Preparation & Dosage

- **Standard Adult Dose**: 1 coated tablet once daily, providing 150 mg elemental iron (as 50 mg ferrous asparto glycinate + 100 mg PIC in some formulations, or 75 mg ferrous asparto glycinate in others).
- **Oral Tablet Form**: Oval, copper-colored film-coated tablets (some embossed '344'); gluten-free, lactose-free, and sugar-free formulations available.
- **Capsule Form**: PIC-only capsule versions (46% iron powder by weight) are also available for patients intolerant of tablet excipients.
- **Timing**: Best absorbed on an empty stomach or with a small amount of food if GI upset occurs; avoid concurrent intake with antacids, dairy products, tea, or coffee within 2 hours of dosing.
- **Standardization**: PIC is standardized to approximately 46% elemental iron by weight; ferrous asparto glycinate (Sumalate®) is standardized to defined elemental iron content per chelated mass.
- **Pediatric and Prenatal Use**: Specific pediatric dosing is not established for Niferex-branded products in available references; prenatal use should be directed by a licensed healthcare provider given the high elemental iron load.
- **Duration of Therapy**: Iron deficiency anemia typically requires 3–6 months of continuous supplementation to replete body stores after hemoglobin normalization; duration should be guided by serial ferritin monitoring.

Synergy & Pairings

Vitamin C (ascorbic acid) within the Niferex formulation creates the most pharmacologically established synergy, chemically reducing Fe³⁺ to Fe²⁺ at the intestinal brush border and forming soluble iron-ascorbate complexes that resist precipitation at duodenal pH, with studies on iron-vitamin C co-supplementation showing enhanced non-heme iron absorption by 2- to 4-fold depending on baseline ascorbate status. Succinic acid acts as a complementary facilitator by supporting mitochondrial membrane potential and potentially maintaining the intracellular reducing environment necessary for efficient ferroportin-mediated basolateral iron export, representing a mechanistically plausible but less rigorously validated synergistic pairing.
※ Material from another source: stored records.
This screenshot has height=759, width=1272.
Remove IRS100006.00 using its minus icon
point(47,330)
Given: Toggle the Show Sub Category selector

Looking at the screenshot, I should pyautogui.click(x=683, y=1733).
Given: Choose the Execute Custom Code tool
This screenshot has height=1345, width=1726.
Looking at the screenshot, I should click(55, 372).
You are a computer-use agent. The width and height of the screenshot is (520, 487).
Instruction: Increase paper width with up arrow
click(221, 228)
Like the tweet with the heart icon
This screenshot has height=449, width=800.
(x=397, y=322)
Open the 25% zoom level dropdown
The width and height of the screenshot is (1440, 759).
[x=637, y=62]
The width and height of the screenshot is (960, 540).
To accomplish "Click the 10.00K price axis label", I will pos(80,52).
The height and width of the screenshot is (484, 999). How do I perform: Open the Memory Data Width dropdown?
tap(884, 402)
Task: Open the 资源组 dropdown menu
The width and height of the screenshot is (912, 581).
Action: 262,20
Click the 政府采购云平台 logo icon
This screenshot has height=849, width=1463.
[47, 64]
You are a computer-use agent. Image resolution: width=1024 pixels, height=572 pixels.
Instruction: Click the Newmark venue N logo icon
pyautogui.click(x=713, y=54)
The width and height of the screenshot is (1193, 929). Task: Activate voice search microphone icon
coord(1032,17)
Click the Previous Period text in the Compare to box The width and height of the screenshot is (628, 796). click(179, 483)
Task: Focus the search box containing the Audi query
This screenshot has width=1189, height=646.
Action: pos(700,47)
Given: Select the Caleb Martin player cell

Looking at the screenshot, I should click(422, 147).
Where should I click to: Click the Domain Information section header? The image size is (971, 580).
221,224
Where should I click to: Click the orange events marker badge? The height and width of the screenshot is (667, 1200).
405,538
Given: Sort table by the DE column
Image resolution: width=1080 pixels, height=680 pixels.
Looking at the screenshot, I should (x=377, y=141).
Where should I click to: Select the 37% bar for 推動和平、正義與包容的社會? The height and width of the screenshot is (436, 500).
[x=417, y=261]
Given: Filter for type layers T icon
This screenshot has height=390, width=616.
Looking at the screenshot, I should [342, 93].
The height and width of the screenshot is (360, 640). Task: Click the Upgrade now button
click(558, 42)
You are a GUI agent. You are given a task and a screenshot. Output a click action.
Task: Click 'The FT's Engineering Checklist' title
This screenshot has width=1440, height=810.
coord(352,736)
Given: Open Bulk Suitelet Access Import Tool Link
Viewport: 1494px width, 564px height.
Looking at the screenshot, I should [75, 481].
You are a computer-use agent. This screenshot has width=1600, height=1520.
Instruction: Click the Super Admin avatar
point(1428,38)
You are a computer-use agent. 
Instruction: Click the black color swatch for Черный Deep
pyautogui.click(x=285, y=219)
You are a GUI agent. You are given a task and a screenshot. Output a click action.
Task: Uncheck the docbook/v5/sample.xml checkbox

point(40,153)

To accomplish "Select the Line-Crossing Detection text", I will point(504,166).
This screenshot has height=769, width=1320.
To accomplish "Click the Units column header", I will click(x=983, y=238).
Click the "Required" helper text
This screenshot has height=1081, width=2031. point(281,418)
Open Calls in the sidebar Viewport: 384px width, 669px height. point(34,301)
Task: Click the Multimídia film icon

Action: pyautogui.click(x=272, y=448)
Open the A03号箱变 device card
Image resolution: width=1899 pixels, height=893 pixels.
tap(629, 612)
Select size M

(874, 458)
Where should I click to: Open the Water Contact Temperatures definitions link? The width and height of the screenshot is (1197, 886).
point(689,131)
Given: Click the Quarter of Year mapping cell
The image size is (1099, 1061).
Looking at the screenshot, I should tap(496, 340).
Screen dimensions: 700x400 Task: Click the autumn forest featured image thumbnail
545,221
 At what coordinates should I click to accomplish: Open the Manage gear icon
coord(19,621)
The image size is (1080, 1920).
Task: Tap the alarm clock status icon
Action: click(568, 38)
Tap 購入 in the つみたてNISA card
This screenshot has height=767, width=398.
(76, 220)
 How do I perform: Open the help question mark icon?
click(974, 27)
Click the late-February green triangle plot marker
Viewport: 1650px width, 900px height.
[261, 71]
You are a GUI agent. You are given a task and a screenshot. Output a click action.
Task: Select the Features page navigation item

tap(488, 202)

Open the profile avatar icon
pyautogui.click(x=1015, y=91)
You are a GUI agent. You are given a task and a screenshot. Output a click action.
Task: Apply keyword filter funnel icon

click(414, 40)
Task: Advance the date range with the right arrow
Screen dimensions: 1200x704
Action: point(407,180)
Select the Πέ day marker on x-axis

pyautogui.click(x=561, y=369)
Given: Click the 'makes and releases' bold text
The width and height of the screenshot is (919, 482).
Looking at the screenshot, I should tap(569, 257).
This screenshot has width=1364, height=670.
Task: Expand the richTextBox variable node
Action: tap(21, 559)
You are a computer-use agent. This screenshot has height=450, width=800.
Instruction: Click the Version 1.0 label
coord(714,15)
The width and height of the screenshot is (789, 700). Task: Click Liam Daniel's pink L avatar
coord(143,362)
The combination of Quatrefolic® folate and cyanocobalamin addresses the interrelated one-carbon metabolism pathways that support erythropoiesis, as both B12 and folate are required for thymidylate synthesis and normal red cell maturation — making their co-administration with iron a rational stack for comprehensive anemia management in populations at risk for combined nutritional deficiencies.

Safety & Interactions

At the labeled once-daily dose, Niferex is generally well-tolerated; potential adverse effects include nausea, constipation, dark stools, and epigastric discomfort, though the incidence of these events is reported to be lower than with ferrous sulfate based on class-level tolerability data for chelated and polysaccharide-bound iron forms. Critical drug interactions include: tetracycline and fluoroquinolone antibiotics (iron chelates reduce absorption of both the antibiotic and iron when co-administered), levothyroxine (iron significantly reduces thyroid hormone bioavailability; separate by at least 4 hours), levodopa and methyldopa (iron forms insoluble chelates reducing drug efficacy), and antacids containing calcium, magnesium, or aluminum (reduce iron absorption). Niferex is contraindicated in individuals with hemochromatosis, hemosiderosis, polycythemia, or other conditions involving iron overload, and the FD&C Yellow #6 colorant in some tablet versions poses an allergy risk in aspirin-sensitive individuals; it is not FDA-approved as a drug product and is regulated as a prescription dietary supplement in the United States. Pregnancy and lactation safety should be individually assessed by a healthcare provider, as the 150 mg elemental iron dose substantially exceeds standard prenatal iron recommendations (27–45 mg/day) and high-dose iron during pregnancy carries theoretical risks of oxidative stress without established safety data specific to this formulation.